If you ask Jimmy Bailey what killed his best friend Mark Calivas, his answer is simple: “It was Apple.” How else could he explain how the Apple Store wellness champion — known for evangelizing therapy and mental health — would slide into a depression so profound he’d be forced to take medical leave and ultimately die by suicide? “It was nothing in his outside life that did this,” Bailey says. “It was work.”
Calivas started at the Apple Southpoint store in Durham, North Carolina in March 2013. His colleagues laughed when he’d arrived in the morning with multiple changes of clothes (he went on a six-mile run up the American Tobacco Trail on his lunch break) and healthy snacks (he was on the keto diet and carried around two 64oz water bottles). “He always had so many bags,” Bailey remembers.

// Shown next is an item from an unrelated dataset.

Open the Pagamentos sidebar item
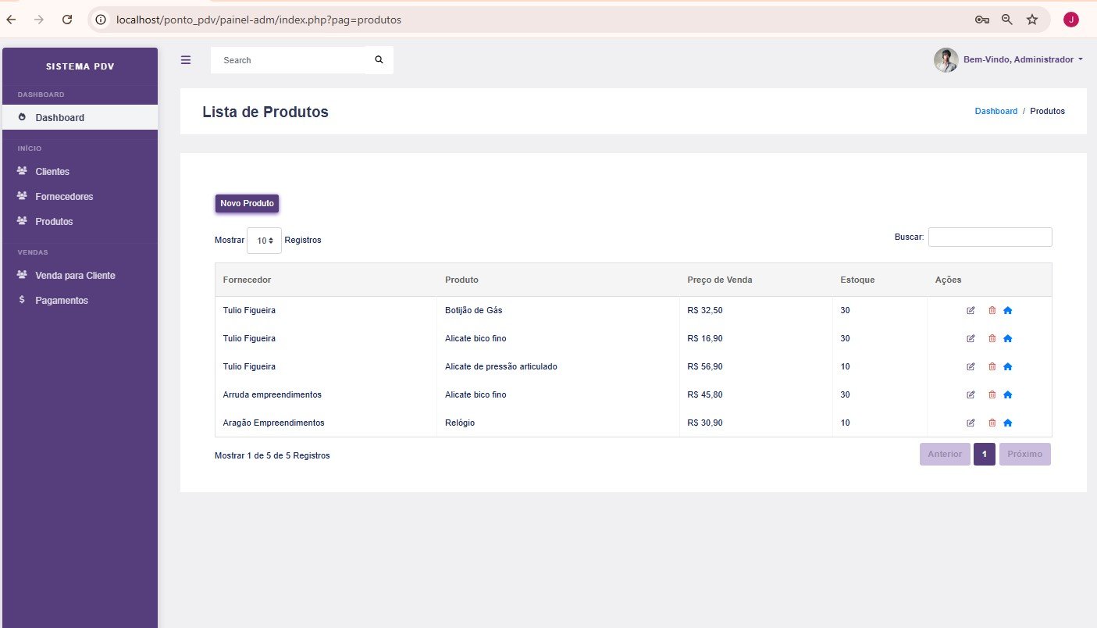Screen dimensions: 1097x628 click(x=62, y=301)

Calivas had his demons. His mother had died when he was young; he’d never really known his father. But his job at the Apple Store grounded him. It gave him a sense of dignity and purpose.
Then the store hired a new manager: a whip smart, data-driven woman. According to Bailey and another former colleague, if you were on her good side, you could get a good schedule, a special project, a promotion. But if you weren’t? “You’d be punished in the most strategic ways possible,” the former colleague says.
By all accounts, Mark Calivas was never on her good side. “She hated him, she told me,” the former colleague explains. “She just would constantly talk about how Mark wasn’t good enough, Mark wasn’t special, don’t give that opportunity to Mark because he hasn’t earned it, even though he had done everything to earn it.”
Over the years working under the manager, Calivas’ confidence started to wane. He felt trapped — intimidated and bullied by her behavior, according to his close friends. In 2021, he took medical leave to cope with his depression.
Bailey and two former colleagues say there have been multiple HR complaints filed against the manager (Apple would not confirm the complaints). But nothing ever seemed to change. “I filed three, maybe four complaints myself,” one of the former colleagues says. “I participated in at least six investigations.” Eventually, employees lost hope that anyone at Apple’s corporate office would hold the woman accountable.
In response to a request for comment from The Verge, Apple spokesperson Nick Leahy said: “We are and have always been deeply committed to creating and maintaining a positive and inclusive workplace. We take all concerns seriously and we thoroughly investigate whenever a concern is raised and, out of respect for the privacy of any individuals involved, we do not discuss specific employee matters.”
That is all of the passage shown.